Publications

Dementia-Capable Care Coordination

Author(s): 

Brooke Hollister, Jason D. Flatt and Susan A. Chapman

Date: 
May. 25, 2017

This study describes the program requirements, workforce competencies, and barriers for dementia capable care coordination within health plans from seven states participating in the Center for Medicare and Medicaid Services demonstration programs for dually-eligible Medicare and Medicaid beneficiaries.

Background:

As of 2015, an estimated 5.4 million Americans had Alzheimer’s disease, costing the U.S. $226 billion in health care costs (Alzheimer’s Association, 2015, 2016). Medicare and Medicaid were expected to cover approximately 68% of these costs or $153 billion (Alzheimer’s Association, 2015). Persons with Alzheimer’s disease and related dementias (ADRD) frequently have other serious comorbid chronic health conditions (Bynum, 2009). People with serious medical conditions and ADRD are more likely to be hospitalized, and hospital length of stay (LOS) is longer, than people with the same conditions without ADRD.

Research Design and Methods:

Data came from contracts, policy documents, and 24 semistructured key informant interviews with national experts and leaders from community-based organizations, advocacy organizations, researchers, federal and state government, and health plans in the seven states.

Results:

Contracts included language mandating care coordination practices deemed dementia-capable, including workforce qualifications, training, and experience; dementia screening; involvement of a caregiver in the care planning process; and education, support groups, and referral resources for people with dementia and their caregivers. There was little consistency across states in their dementia capable requirements and informants questioned the dementia capability of the care coordination workforce and practice. However, promising practices and areas for improvement were identified.

Discussion and Implications:

The variability of the duals demonstrations made it difficult to compare across states. The three-way contracts were often the starting point of a process to more clearly define policies and practices in each state including workforce requirements. Efforts should be made to further adopt and translate evidence-based practices into health systems and evaluate promising practices.
* * *
▶ _WHAT IS NEEDED_
Reproduce word for word the part of the dementia care coordination summary starting with "Brooke Hollister, Jason D." and going on through "and Medicaid beneficiaries.".

▶ _INFORMATION SUPPLIED_
* * *
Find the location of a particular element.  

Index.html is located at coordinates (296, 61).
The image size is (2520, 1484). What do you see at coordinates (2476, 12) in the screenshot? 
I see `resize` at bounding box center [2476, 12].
* * *
▶ _WRITTEN RESPONSE_
Brooke Hollister, Jason D. Flatt and Susan A. Chapman

Date: 
May. 25, 2017

This study describes the program requirements, workforce competencies, and barriers for dementia capable care coordination within health plans from seven states participating in the Center for Medicare and Medicaid Services demonstration programs for dually-eligible Medicare and Medicaid beneficiaries.